What you need to do: Write out the line that holds "The height and width of the screenshot is (1568, 723)." together with every line that follows it to the end of the material below, exactly. Omit the pictures.

++++

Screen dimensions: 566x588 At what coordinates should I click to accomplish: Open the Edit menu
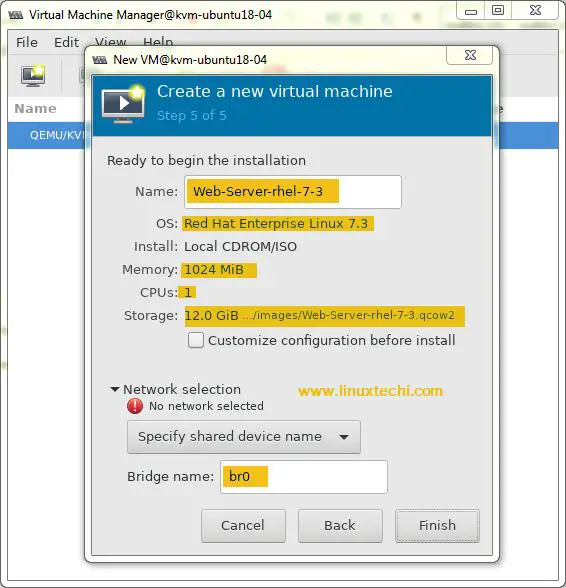[66, 42]
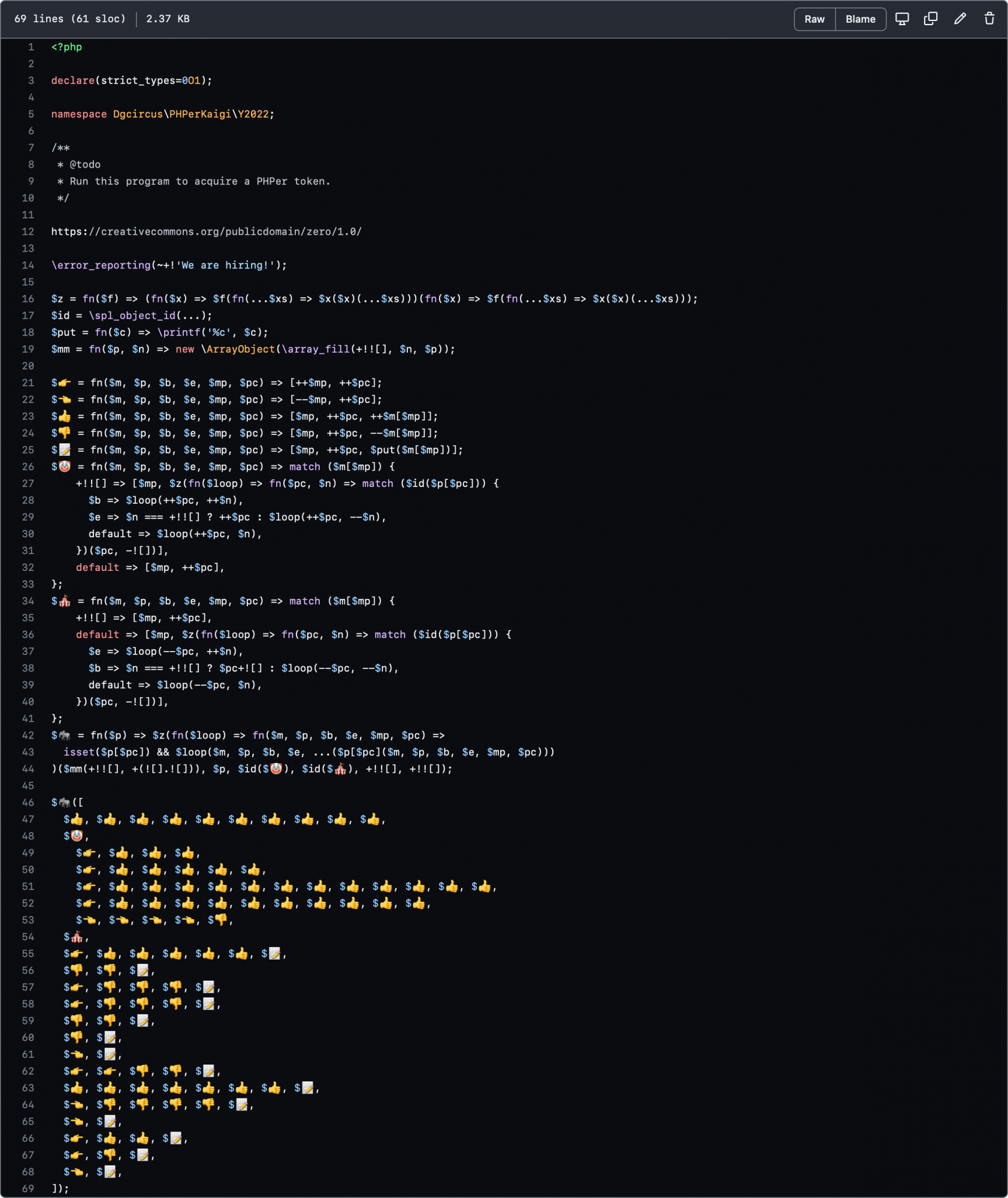Open file in GitHub Desktop icon

902,19
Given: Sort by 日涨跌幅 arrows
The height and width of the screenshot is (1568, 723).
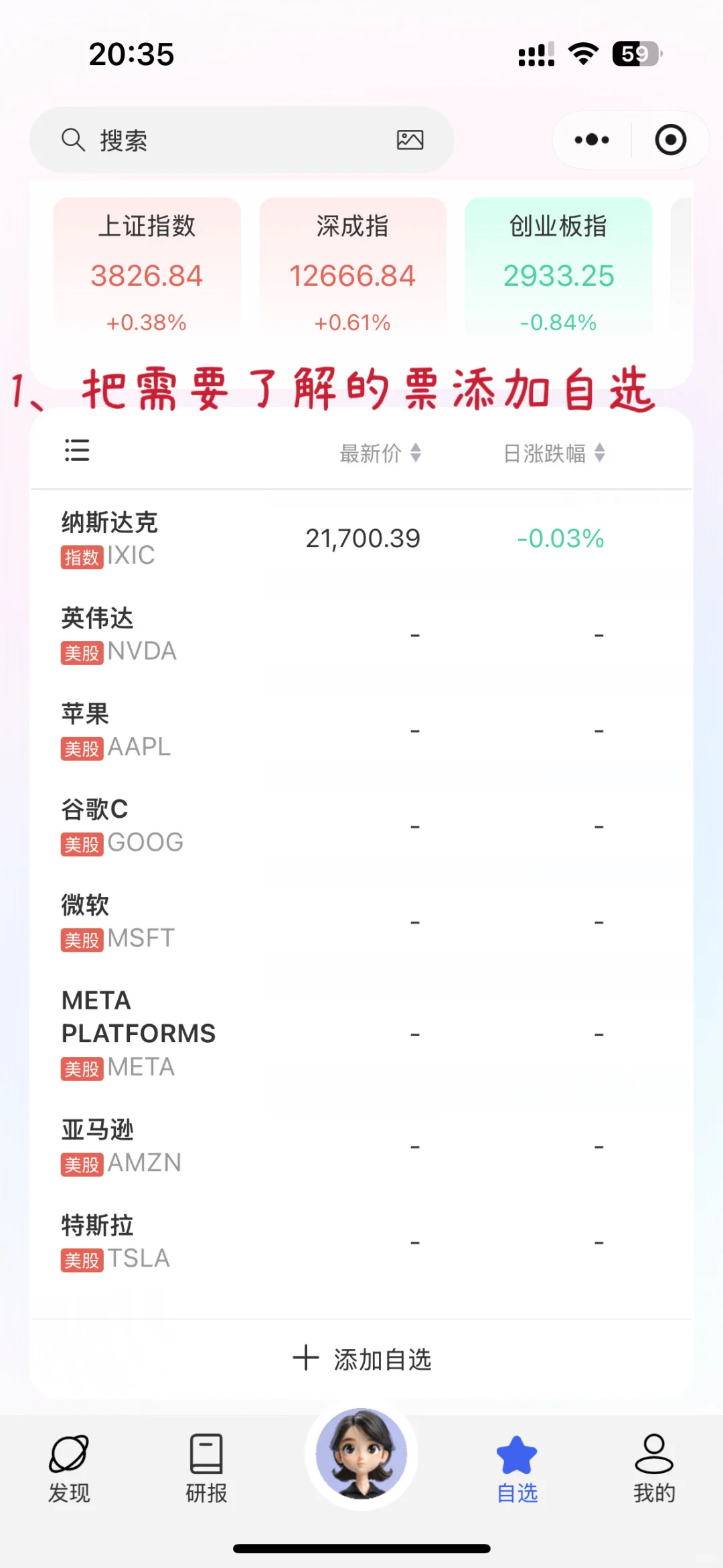Looking at the screenshot, I should [600, 453].
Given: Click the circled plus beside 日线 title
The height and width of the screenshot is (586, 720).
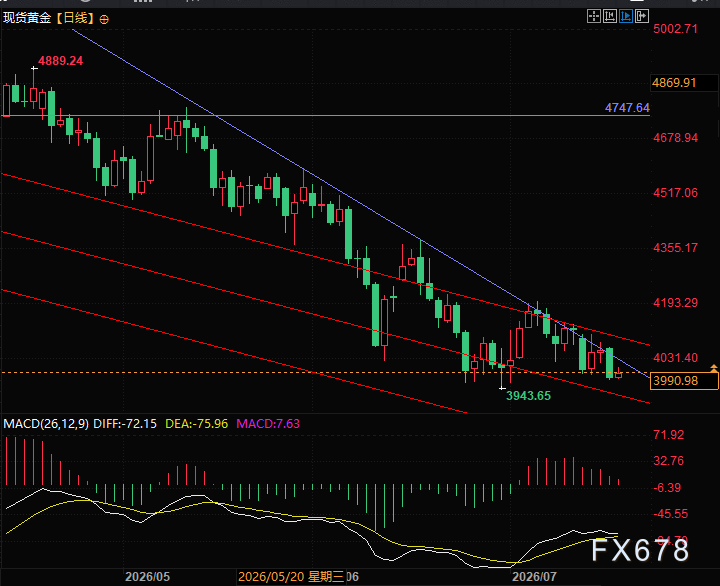Looking at the screenshot, I should tap(104, 19).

++++

Finished exercise:
The height and width of the screenshot is (1568, 723).
Looking at the screenshot, I should [600, 453].
Given: Click the circled plus beside 日线 title
The height and width of the screenshot is (586, 720).
Looking at the screenshot, I should tap(104, 19).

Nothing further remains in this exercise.